Wednesday, March 9, 2016

The Garden of Sickness and Health: The Uses of Maladies



            At least, people say, we have our health. Don't take it for granted. 
            Oh, I don't. 
            Don't worry about the little things, we tell each other.The big things? Start with health.
            Oh, yes, nothing can be more important than that! And if you are healthy, be sure to appreciate your good fortune.
             But how to appreciate it?
            One answer to the latter question at least, I think, is by leaving it for a while. If we're fortunate our stay out of health, as opposed to in health, is only a brief one.  
            But when that occasional absence-of-health experience comes around, I think we should recognize a learning experience when we see one.
            When you're sick, or recovering from a cure, a lot of ordinary defences are stripped away.
            You have a bad night. You cannot sleep, and lie awake looking at the ceiling and the lights in the world outside a hospital window, the IV trolley, the door of the bathroom you prefer to think you will not need. You have looked at these objects for hours, and they have nothing more to tell you. You cannot ring for the nurse to bring you something, because there is nothing at this point you are permitted to have. Perhaps the breathing tube is still up your nose, so you cannot wipe the area successfully when it begins to run.
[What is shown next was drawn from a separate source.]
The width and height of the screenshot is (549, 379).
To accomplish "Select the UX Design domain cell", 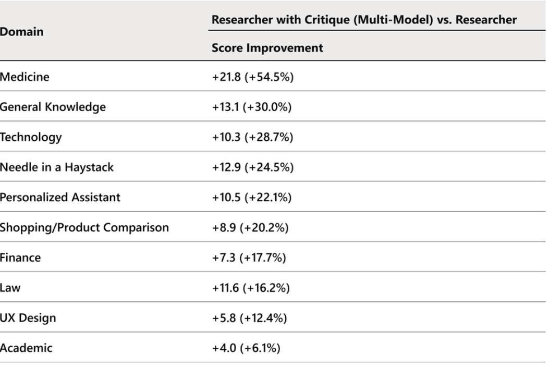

            You have slept already once, earlier this evening, but then someone woke you to take your vital signs and make sure you are all right. 'I was all right when I was sleeping,' you think, 'but I am not "all right" now. I am awake and perfectly miserable.' Hospitals put limits on sleep.  An hour; perhaps an hour and a half. You conclude, after much high-minded philosophical reasoning (and nothing else to think about), that human life without sleep is insupportable.
            Some time later, a few days, a week, maybe even longer, you realize that such nights are common, maybe even routine, for many people for long periods of time. Maybe all the time. You will go home in a few days, recuperate with some more bed rest in your own bed, resume your life. Many others are not so fortunate. Perhaps "health" doesn't always snap back; it's like an elastic stretched too far.
            Other bad nights, here there and everywhere, have other causes. Refugees sleep in the rain, holding their place at night in the endless queue that spirals out from the killing counties to the barbed wire and newly closed doors of Europe. Even in his own city, men and women sleep in doorways and parked cars. Perhaps sleeping in the back seat of an old car provides more interesting vistas than looking out of a hospital window, but he doubts it.
            How do we learn compassion? Does it come from our own illnesses with the concurrent bad nights and troubled thoughts? This is hardly a new idea. To be humbled by the flesh is a teachable moment.
            Old man Lear cast out on the heath on a stormy night discovers for a companion the poor mad beggar Tom. Poor wretch, the old king thinks, how many such others groan this cruel night?      
           "O! [Lear moans] I have ta'en too little care of this..."
           No one chooses illness, the loss of physical comfort. But if it comes you try to learn something from it.